Pursuant to Section 13 or 15(d)
of the Securities Exchange Act of 1934

November 13, 2008
Date of Report (Date of earliest event reported)

 
BB&T Corporation
(Exact name of registrant as specified in its charter)

Commission file number : 1-10853

North Carolina 56-0939887
(State of incorporation) (I.R.S. Employer Identification No.)
 
200 West Second Street  
Winston-Salem, North Carolina 27101
(Address of principal executive offices) (Zip Code)

     (336) 733-2000
(Registrant’s telephone number, including area code)
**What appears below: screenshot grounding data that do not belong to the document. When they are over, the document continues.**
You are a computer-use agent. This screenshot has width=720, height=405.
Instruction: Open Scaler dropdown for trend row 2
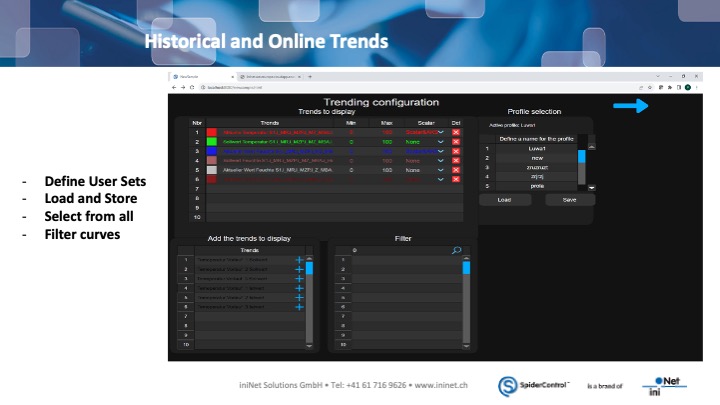click(x=440, y=142)
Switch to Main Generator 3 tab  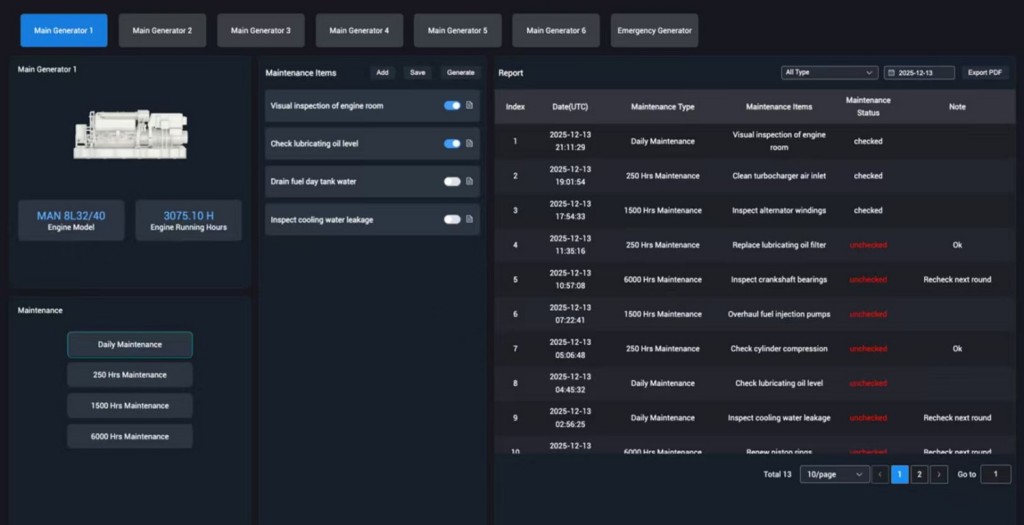[x=260, y=31]
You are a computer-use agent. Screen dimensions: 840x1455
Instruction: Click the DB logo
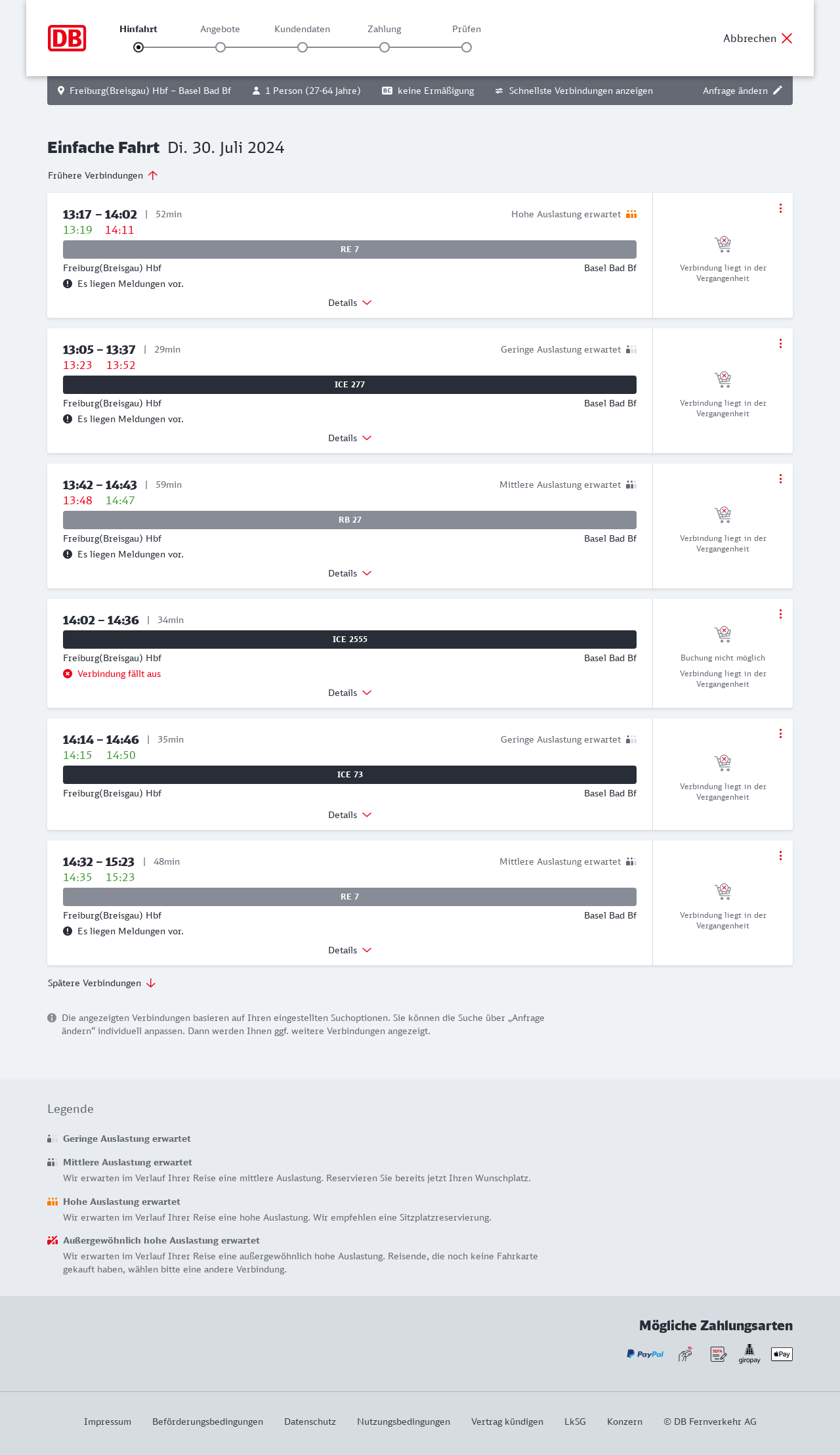click(67, 38)
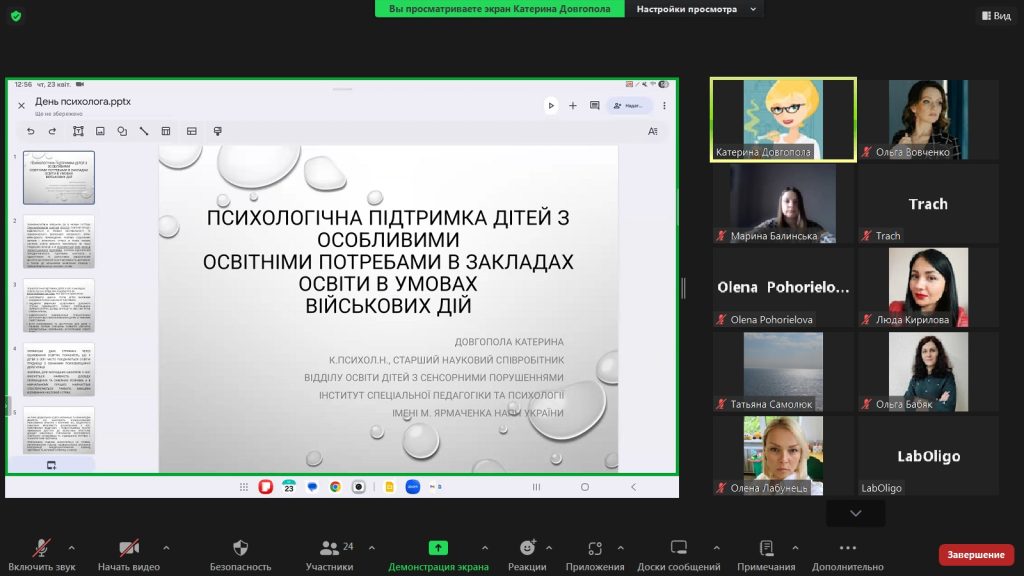Click the Дополнительно three-dots icon
The height and width of the screenshot is (576, 1024).
coord(847,549)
Check the appropriate box below if the Form 8-K filing is intended to simultaneously satisfy the filing obligation of the registrant under any of the following provisions (see General Instruction A.2. below):

[ ] Written communications pursuant to Rule 425 under the Securities Act (17 CFR 230.425)
[ ] Soliciting material pursuant to Rule 14a-12 under the Exchange Act (17 CFR 240.14a -12)
[ ] Pre-commencement communications pursuant to Rule 14d-2(b) under the Exchange Act (17 CFR 240.14d -2(b))
[ ] Pre-commencement communications pursuant to Rule 13e-4(c) under the Exchange Act (17 CFR 240.13e -4(c))


Item 1.01. Entry into a Material Definitive Agreement.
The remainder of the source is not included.